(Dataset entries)
^^^^

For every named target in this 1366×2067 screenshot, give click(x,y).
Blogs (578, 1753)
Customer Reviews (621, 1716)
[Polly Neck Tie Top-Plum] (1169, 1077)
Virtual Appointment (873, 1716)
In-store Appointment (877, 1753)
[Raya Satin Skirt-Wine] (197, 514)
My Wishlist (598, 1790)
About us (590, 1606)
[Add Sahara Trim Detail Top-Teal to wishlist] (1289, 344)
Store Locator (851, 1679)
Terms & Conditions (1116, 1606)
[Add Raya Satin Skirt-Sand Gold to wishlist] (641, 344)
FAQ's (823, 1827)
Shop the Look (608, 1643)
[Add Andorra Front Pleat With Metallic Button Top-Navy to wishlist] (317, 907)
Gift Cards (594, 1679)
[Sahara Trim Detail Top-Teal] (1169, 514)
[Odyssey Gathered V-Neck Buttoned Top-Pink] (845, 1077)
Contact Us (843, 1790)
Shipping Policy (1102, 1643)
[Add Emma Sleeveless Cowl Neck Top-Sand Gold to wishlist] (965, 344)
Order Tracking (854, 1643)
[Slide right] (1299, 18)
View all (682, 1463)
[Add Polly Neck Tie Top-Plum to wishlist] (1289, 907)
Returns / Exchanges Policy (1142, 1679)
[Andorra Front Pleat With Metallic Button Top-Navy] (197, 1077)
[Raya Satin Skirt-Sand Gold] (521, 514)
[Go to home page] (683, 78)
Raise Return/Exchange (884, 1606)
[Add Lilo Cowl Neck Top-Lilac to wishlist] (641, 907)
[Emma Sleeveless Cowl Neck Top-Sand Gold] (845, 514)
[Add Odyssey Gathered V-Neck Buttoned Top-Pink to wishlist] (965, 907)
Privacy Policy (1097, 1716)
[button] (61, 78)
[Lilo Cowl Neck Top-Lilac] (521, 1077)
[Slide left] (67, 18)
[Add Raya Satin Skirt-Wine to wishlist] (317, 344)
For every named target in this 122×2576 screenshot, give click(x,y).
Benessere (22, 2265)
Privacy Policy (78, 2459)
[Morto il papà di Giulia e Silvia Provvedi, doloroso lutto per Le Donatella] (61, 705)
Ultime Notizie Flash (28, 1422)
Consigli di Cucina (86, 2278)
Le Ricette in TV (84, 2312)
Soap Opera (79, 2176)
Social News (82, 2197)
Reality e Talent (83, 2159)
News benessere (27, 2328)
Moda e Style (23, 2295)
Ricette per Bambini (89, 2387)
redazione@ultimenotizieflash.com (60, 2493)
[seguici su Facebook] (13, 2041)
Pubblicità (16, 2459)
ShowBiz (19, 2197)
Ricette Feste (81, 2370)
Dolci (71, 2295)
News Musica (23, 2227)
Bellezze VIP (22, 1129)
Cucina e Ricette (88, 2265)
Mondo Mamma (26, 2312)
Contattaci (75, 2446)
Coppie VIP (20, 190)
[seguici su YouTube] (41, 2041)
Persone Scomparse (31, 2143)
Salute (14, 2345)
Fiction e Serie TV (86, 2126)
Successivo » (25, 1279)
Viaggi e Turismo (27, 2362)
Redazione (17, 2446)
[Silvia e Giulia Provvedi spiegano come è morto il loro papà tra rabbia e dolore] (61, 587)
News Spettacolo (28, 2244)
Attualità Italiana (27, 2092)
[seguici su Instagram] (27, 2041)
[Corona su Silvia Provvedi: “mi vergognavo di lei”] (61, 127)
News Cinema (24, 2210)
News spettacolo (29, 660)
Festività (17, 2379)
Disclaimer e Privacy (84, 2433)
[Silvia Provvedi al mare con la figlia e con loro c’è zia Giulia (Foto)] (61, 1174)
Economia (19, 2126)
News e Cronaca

^^^^

_TASK STATEMENT_:
Every line above must be repeated exactly as it appears.

_THE COMPLETED TASK_:
For every named target in this 1366×2067 screenshot, give click(x,y).
Blogs (578, 1753)
Customer Reviews (621, 1716)
[Polly Neck Tie Top-Plum] (1169, 1077)
Virtual Appointment (873, 1716)
In-store Appointment (877, 1753)
[Raya Satin Skirt-Wine] (197, 514)
My Wishlist (598, 1790)
About us (590, 1606)
[Add Sahara Trim Detail Top-Teal to wishlist] (1289, 344)
Store Locator (851, 1679)
Terms & Conditions (1116, 1606)
[Add Raya Satin Skirt-Sand Gold to wishlist] (641, 344)
FAQ's (823, 1827)
Shop the Look (608, 1643)
[Add Andorra Front Pleat With Metallic Button Top-Navy to wishlist] (317, 907)
Gift Cards (594, 1679)
[Sahara Trim Detail Top-Teal] (1169, 514)
[Odyssey Gathered V-Neck Buttoned Top-Pink] (845, 1077)
Contact Us (843, 1790)
Shipping Policy (1102, 1643)
[Add Emma Sleeveless Cowl Neck Top-Sand Gold to wishlist] (965, 344)
Order Tracking (854, 1643)
[Slide right] (1299, 18)
View all (682, 1463)
[Add Polly Neck Tie Top-Plum to wishlist] (1289, 907)
Returns / Exchanges Policy (1142, 1679)
[Andorra Front Pleat With Metallic Button Top-Navy] (197, 1077)
[Raya Satin Skirt-Sand Gold] (521, 514)
[Go to home page] (683, 78)
Raise Return/Exchange (884, 1606)
[Add Lilo Cowl Neck Top-Lilac to wishlist] (641, 907)
[Emma Sleeveless Cowl Neck Top-Sand Gold] (845, 514)
[Add Odyssey Gathered V-Neck Buttoned Top-Pink to wishlist] (965, 907)
Privacy Policy (1097, 1716)
[button] (61, 78)
[Lilo Cowl Neck Top-Lilac] (521, 1077)
[Slide left] (67, 18)
[Add Raya Satin Skirt-Wine to wishlist] (317, 344)
For every named target in this 122×2576 screenshot, give click(x,y).
Benessere (22, 2265)
Privacy Policy (78, 2459)
[Morto il papà di Giulia e Silvia Provvedi, doloroso lutto per Le Donatella] (61, 705)
Ultime Notizie Flash (28, 1422)
Consigli di Cucina (86, 2278)
Le Ricette in TV (84, 2312)
Soap Opera (79, 2176)
Social News (82, 2197)
Reality e Talent (83, 2159)
News benessere (27, 2328)
Moda e Style (23, 2295)
Ricette per Bambini (89, 2387)
redazione@ultimenotizieflash.com (60, 2493)
[seguici su Facebook] (13, 2041)
Pubblicità (16, 2459)
ShowBiz (19, 2197)
Ricette Feste (81, 2370)
Dolci (71, 2295)
News Musica (23, 2227)
Bellezze VIP (22, 1129)
Cucina e Ricette (88, 2265)
Mondo Mamma (26, 2312)
Contattaci (75, 2446)
Coppie VIP (20, 190)
[seguici su YouTube] (41, 2041)
Persone Scomparse (31, 2143)
Salute (14, 2345)
Fiction e Serie TV (86, 2126)
Successivo » (25, 1279)
Viaggi e Turismo (27, 2362)
Redazione (17, 2446)
[Silvia e Giulia Provvedi spiegano come è morto il loro papà tra rabbia e dolore] (61, 587)
News Spettacolo (28, 2244)
Attualità Italiana (27, 2092)
[seguici su Instagram] (27, 2041)
[Corona su Silvia Provvedi: “mi vergognavo di lei”] (61, 127)
News Cinema (24, 2210)
News spettacolo (29, 660)
Festività (17, 2379)
Disclaimer e Privacy (84, 2433)
[Silvia Provvedi al mare con la figlia e con loro c’è zia Giulia (Foto)] (61, 1174)
Economia (19, 2126)
News e Cronaca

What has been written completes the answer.